TalksAWS re:Invent 2025 - Lessons from leaders: Turn AI agents into business value (API102)

AWS re:Invent 2025 - Lessons from leaders: Turn AI agents into business value (API102)

Leveraging Agentic AI to Drive Business Value

Importance of Agentic AI Adoption

  • Only 5% of companies are currently getting value from AI, according to an MIT study
  • Agentic AI is a disruptive technology that will transform businesses faster than any previous technology
  • Companies that start using Agentic AI now will gain significant competitive advantages

Key Lessons from Leaders

  1. Start Small, Focus on High-Impact Use Cases

    • Begin with proven patterns in areas like customer service, back-office functions, and code development
    • Avoid complex "break the ceiling" use cases until foundational data and skills are in place
    • Prioritize use cases that can raise the floor and provide immediate value
  2. Optimize for Outcomes, Not Processes

    • Agentic AI can shatter outdated processes and find new ways to deliver value
    • Focus on the desired business outcomes, not just improving existing workflows
  3. Invest in Data Readiness and Quality

    • High-quality, accessible data is crucial for Agentic AI to deliver value
    • Data quality initiatives that couldn't be justified before may now have a strong ROI
  4. Build a Robust Technical Foundation

    • Agentic AI requires the ability to access and integrate data from across the organization
    • Develop a platform engineering approach to enable Agentic AI to operate seamlessly
  5. Adopt an Agentic Development Lifecycle (ADLC)

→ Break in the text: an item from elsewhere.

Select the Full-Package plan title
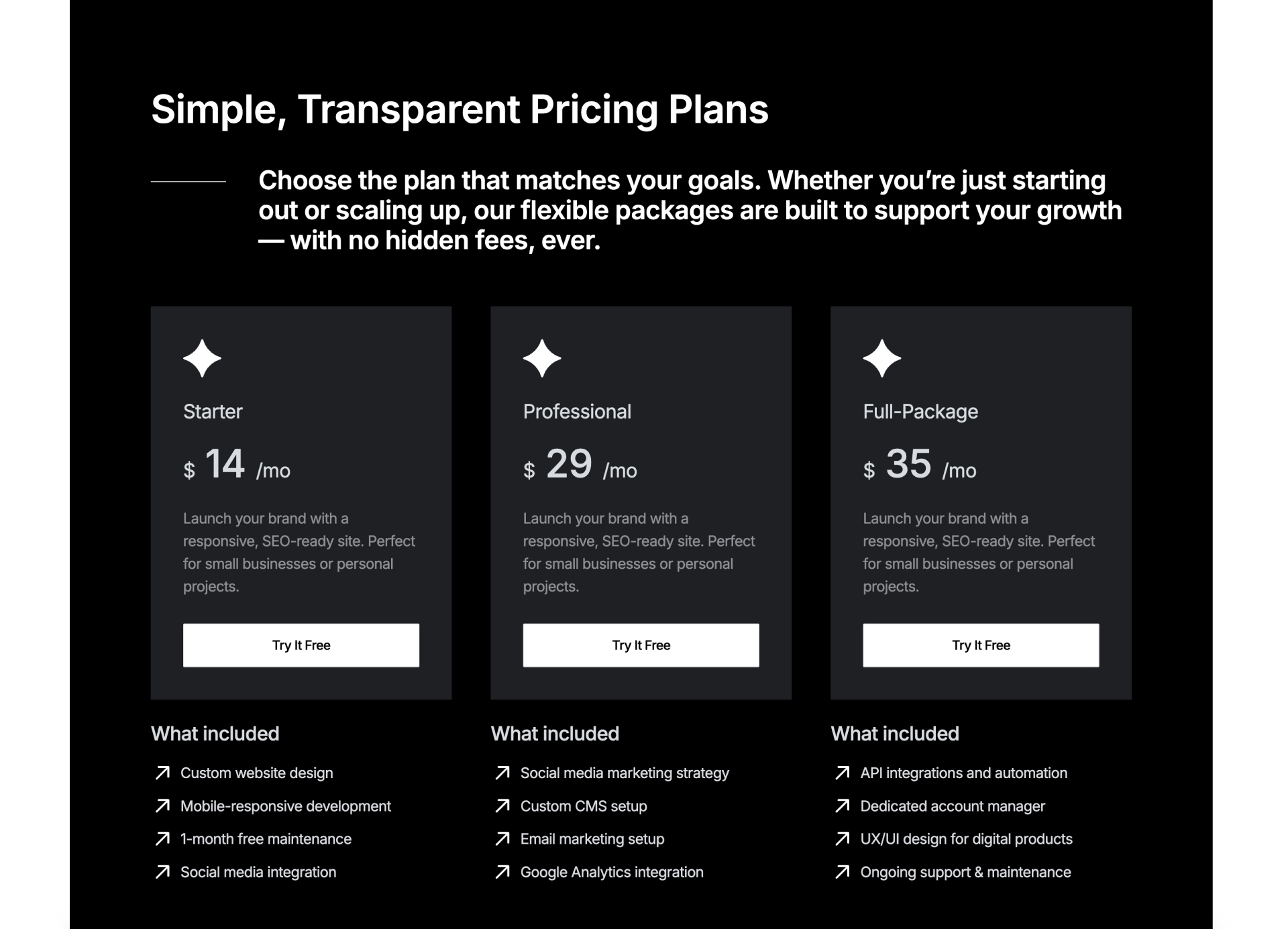 click(920, 412)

    • Traditional software development models are not well-suited for Agentic AI
    • The ADLC focuses on iterative optimization and learning, both in development and production

IBM's Agentic AI Transformation

  • IBM has implemented Agentic AI across its business, including:

    • Automating back-office functions like HR, finance, and IT
    • Enhancing customer service and code development
    • Developing new offerings like IBM Consulting Advantage and a Agentic IDE
  • Key results:

    • $4.5 billion in annual run-rate improvements through Agentic AI adoption
    • Increased productivity and innovation across the organization

Apollo Tires' Agentic AI Journey

  • Challenges:

    • Siloed data across multiple systems and formats
    • Slow, manual reporting and analytics processes
  • Solutions:

    • Consolidated data into a central data lake on AWS
    • Leveraged Amazon Bedrock and OpenSearch to enable natural language querying
    • Developed multi-agent frameworks to ensure data quality and accurate results
  • Benefits:

    • Reduced report generation time from 15 days to 4-5 days
    • Enabled self-service data access and insights for business users
    • Improved data quality, consistency, and timeliness across the organization

Key Takeaways

  1. Start small, focus on high-impact use cases to build momentum and demonstrate value.
  2. Optimize for business outcomes, not just incremental process improvements.
  3. Invest in data quality and accessibility as a foundation for Agentic AI success.
  4. Develop a robust technical architecture to enable seamless Agentic AI integration.
  5. Adopt an Agentic Development Lifecycle to support iterative optimization and learning.
  6. Leverage Agentic AI to raise the floor and break the ceiling of business performance.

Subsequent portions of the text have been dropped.